Bu gelişme iki şekilde yorumlanabilir.
Birincisi, siyasi entrika yorumudur. Bu,1 Ekim'de Katalonya'da yapılacak bağımsızlık referandumu öncesinde İspanyol derin devleti 'milli birlik ve beraberliğe bu en çok ihtiyaç duyulduğu günlerde' söylemi arkasına sığınmak maksadıyla IŞİD içindeki ajanına bu terör eylemini yaptırmış olabilir yorumudur.
İkincisi ise, bu eylemin devlet ve devletlere bağlı örgütlerin sadece kendilerinin kafasının çalıştığı kibri içinde devlet-dışı örgütleri kullandıklarını zannederken onlar tarafından kullanılmış, oyuna getirilmiş olmasının yeni bir örneği olduğu yorumudur.
Ben ikinci yorumdan yanayım.
Neden mi?
Çünkü böyle çok örnek var.
Örneğin El Pais'in bu haberini okur okumaz aklıma gelen 2009 Afganistan eylemi...
30 Aralık 2009'da Afganistan'ın Pakistan sınırı yakınlarındaki Khost şehrinde "Camp Chapman - Chapman Kampi" adı verilen Amerikan istihbaratı CIA'ya ait gizli bir barınağa giren bir intihar bombacısı oradaki 8 kişiyle beraber kendisini de öldürmüştü.
Peki, o eylemci o gizli üsse üzerinde bombalarla nasıl mı girmişti? Çünkü onda CIA için çalışıyordu; ya da CIA öyle zannediyordu.
CIA kadrosundaki bu eylemci Humam el-Balawi adında Ürdünlü bir doktordu.

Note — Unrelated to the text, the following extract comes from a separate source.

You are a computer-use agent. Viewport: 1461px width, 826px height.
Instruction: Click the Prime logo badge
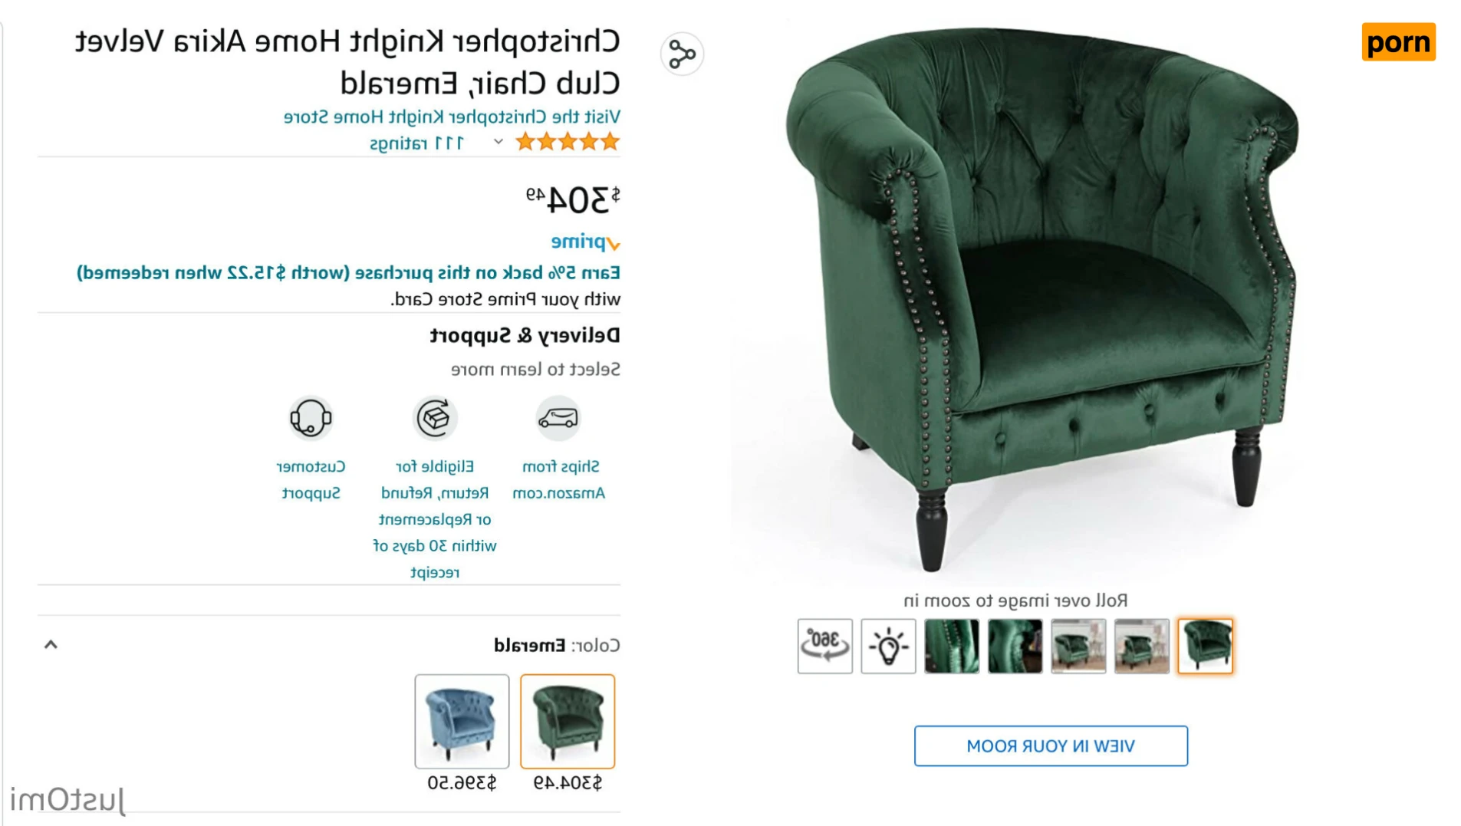[x=586, y=242]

Ürdün'ün Genel İstihbarat Dairesi (GID) tarafından, El-Kaide'nin (Usame bin Ladin'in ardından) iki numarası Eymen el-Zevahiri'nin özel doktoru olduğu bilgisi üzerine devşirilmişti. ABD bin Ladin operasyonlarını yoğunlaştırınca (nitekim 2 Mayıs 2011'de Pakistan'ın Abbotabad şehrinde bulup öldüreceklerdi) Ürdün istihbaratı bir jest olarak elindeki bu değerli ajanı Afganistan'a göndermiş, CIA hizmetine vermişti. Böylece Balawi ikili ajan olmuştu, daha doğrusu Ürdünlü ve Amerikalılar öyle sanıyordu. Oysa Balawi başından itibaren hep el-Kaide'ye bağlıydı ve sonunda bunu kendi canıyla kanıtlamıştı.
Devletler ve devlet istihbarat örgütleri kendilerinin nedense devlet-dışı örgütlerden (ki bunlara yasa dışı örgütler dahildir) daha akıllı ve kurnaz olduğunu, bunlarla işleri bittiğinde bir kenara atıp kurtulabileceklerini düşünür.
Bu ölümcül yanlışlıkta bir varsayımdır.
Devlet-dışı aktörler, kendi oyunlarını sergiledikleri sahneye her zaman daha hakim, ideolojik olarak çok daha inanmış, davalarına (devletlerin maaşlı bürokratlarına göre) hedeflerine çok daha (canlarını verecek kadar) adanmıştır.
Dolayısıyla CIA Ürdünlü doktor üzerinden El Kaide istihbaratı toplamak isterken kendisi El Kaide'ye hedef olmuş, İspanyol istihbaratı IŞİD üzerinde çalışma yaptığını zannederken IŞİD'in operasyonuna alet olmuş durumdadır.
Malum ava giden avlanır meseli.
Örnekleri de, soruları da çoğaltabiliriz.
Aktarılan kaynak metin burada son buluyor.